This morning, my wife and I joined our son at a holiday breakfast celebration. The school’s multipurpose room (“the puh-pus room”, as Leo calls it) was filled with children between the ages of 3 and 6, who sat in a circle and sang songs while their parents leaned on walls and scanned the edges of the room for coffee. Then we broke bread together — each family bringing in dishes that represent “breakfast” to them: cranberry orange bread, hot tamales, donuts, fruit salad, and some delicious combination of onions and scalloped potatoes. The children quickly finished the food on their plates and then wove in and out of the groups of parents who stood and chatted, their teachers — all of them women — doing their best to maintain a small sense of order and decorum.

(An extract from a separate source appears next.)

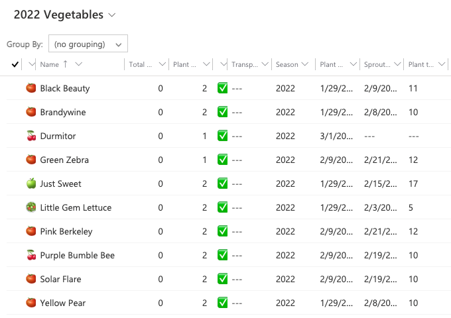Open the Total column header menu

[162, 64]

While Leo and I were sitting, one of his classmates came up and introduced himself to me. “My name is Antoine,” he said confidently and cheerily. “Nice to meet you, Antoine. I’m Leo’s daddy. How old are you?” “I’m almost six,” he said.
Almost six.
It remains incomprehensible that 20 children as young as Antoine lost their lives just a few days ago. It seems possible that this tragedy, unlike the others before it, may actually spark enough momentum to result in meaningful changes in our society. And it becomes essential that in the days and weeks ahead, all of us who are privileged to be members of a school community remember that amidst the coming wave of policy recommendations and professional advice, our own rules of engagement are kept as simple, and as impactful, as this:
With every interaction in a school, we are either building community or destroying it. Let’s all do our part.